Friday, May 18, 2012

Throwing Punches

"It is not at all consoling to know that you expected better from a policeman."  - an email from Colin Mason.

I had only adopted the voice of self-righteous indignation because I thought it suited the post yesterday.  It allowed me to laugh along with it a little bit without being too angry.  I don't expect any more out of cops, in fact I always expect quite a bit less.  I was lucky.  I know that things could have been much worse for me.  It's why the conversation changed direction once I got hit.  They gave me a choice and I took it.  When you're surrounded by cops and one of them has already hit you then it can go one of two ways: to get hit even more and almost assuredly arrested, or begin to direct the conversation in such a way that you neither get arrested nor get any further punches, or kicks to the ribs.  I chose the latter and I'm confident that's precisely what they wanted.  It means less work for them and it reinforces the idea that their punching is both effective and perhaps even necessary.   

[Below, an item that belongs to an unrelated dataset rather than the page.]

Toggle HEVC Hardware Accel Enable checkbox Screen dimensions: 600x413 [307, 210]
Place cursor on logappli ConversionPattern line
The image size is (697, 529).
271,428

I owe society for my lack of initiative in this matter.

I didn't go to jail.  That was the goal.  I hadn't done anything in violation of the law, but we know that doesn't really matter.  Once a cop starts punching then he's only one more smart-assed remark away from cuffing, and likely more punching, and kicking.  Resisting arrest always gets thrown in as an extra charge, to justify the use of force, and then all is settled.   The judge looks at it in the morning and decides that no matter what you claim, you had to be arrested, you resisted, force had to be used.  You've just increased your troubles and guaranteed them an easier time with it all.  It's only when you're lucky enough that somebody is taking video of the incident that you might have some recourse.  I wasn't going to count on that being the case.  If you've ever been to the tenderloin district of SF then you'd know that not much gets recorded there for your benefit.

Cops punch people all of the time.

That's why it doesn't deeply sadden me when cops get killed.  Truly.  I don't hope for it, but I accept it as "part of the job."  I hope they do too.  When I hear about a cop getting shot "in the line of duty" I shrug.  I don't care about their families or their children.  Or, at least I don't fantasize about their families and the sadness they must be experiencing as my mother used to seemingly love to do.  They are expected to die every now and then.  It's part of what they signed up for.  It is perhaps the only way they know how to deliver any sense of tragedy or valor to their lives.  I wait for the day in which the city has a "review process" in which they could then deny their family any benefits.  It is only a matter of time.  Eventually it will happen.  It must.  Capitalism demands it.  Budget restraints, etc.  It has already happened to everybody else, why not cops?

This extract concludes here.